The authors use rule-based methods for malware detection in this paper, which are advantageous due to their simplicity and efficiency in pattern recognition. By incorporating clustering techniques, specifically mixing clustering (from previous classes) with rules, the paper aims to group malware with similar API call sequences into the same families.
The key concept of the paper revolves around denoising autoencoders and their significance in the context of malware detection. Denoising AEs is crucial as it can help in filtering out noise from the data traces. In the context of malware detection, noise refers to benign API calls or irrelevant sequences of API calls that could confuse the classifier. By using proposed approach, the authors aims to remove this noise and extract meaningful patterns indicative of malicious behavior.
When examining ransomware behavior, using a moving window size may exhaust legitimate API calls before capturing malicious ones. To address this, ransomware uses a strategy of incorporating malicious API calls after exhausting legitimate ones, thus ensuring successful encryption or other malicious activities!

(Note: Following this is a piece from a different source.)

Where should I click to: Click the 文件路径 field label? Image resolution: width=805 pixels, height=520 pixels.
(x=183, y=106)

There is no discernible difference between legitimate file encryption followed by cloud transmission and ransomware-induced file encryption followed by the same action. Both actions involve encrypting files and sending them to the cloud, making it challenging to distinguish between benign and malicious activities solely based on this behavior. So, by introducing additional benign API calls within malicious sequences, attackers can confuse the classifier. These additional API calls act as noise, making it difficult for the classifier to distinguish between legitimate and malicious behavior.

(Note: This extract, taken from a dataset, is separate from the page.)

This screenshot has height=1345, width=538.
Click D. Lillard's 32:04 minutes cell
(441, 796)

Traditional antivirus (AV) solutions typically run a malware for 3-4 minutes at most. One strategy for evading detection involves delaying malicious activity until after the AV sandbox has completed its analysis, such as waiting for 10 minutes before executing malicious behavior. However, the issue arises with AVs running continuously on user devices for 24 hours. It is impractical to sustain legitimate API calls indefinitely; at some point, the malware must engage in malicious activity to fulfill its purpose. Delaying this behavior increases the risk of user detection over time.
One proposed solution to for defending is to merge the logs of these processes and analyze their sequences. However, this approach presents challenges due to the large number of processes running on the system, resulting in an overwhelming volume of logs. Processing and analyzing this sheer volume of data in real-time is impractical from a performance perspective. Additionally, even if it were feasible, determining the correct order of events within these logs becomes exponentially complex, making it practically impossible to derive meaningful insights.
An alternative solution proposed involves leveraging hardware capabilities to address these challenges: use hardware designed to match rules generated by machine learning models. This hardware-based approach offers the potential for efficient and effective analysis of process sequences, enabling defenders to better detect and respond to malware threats in real-time.
Why more Windows malware? Windows operating systems are predominantly used by domestic users, including individuals and small businesses. In contrast, Linux is more prevalent in corporate environments and servers. Although Linux-based malware exists, Windows tends to attract more attention from malware authors due to its larger user base and historical focus on desktop computing. However, Linux-based systems are not immune to exploits, as evidenced by the abundance of vulnerabilities listed on platforms like Exploit Database (ExploitDB).
Malware authors often tailor their attacks to target specific platforms based on their objectives. For example, attackers may prioritize exploiting vulnerabilities in cloud computing platforms like AWS rather than individual users' devices.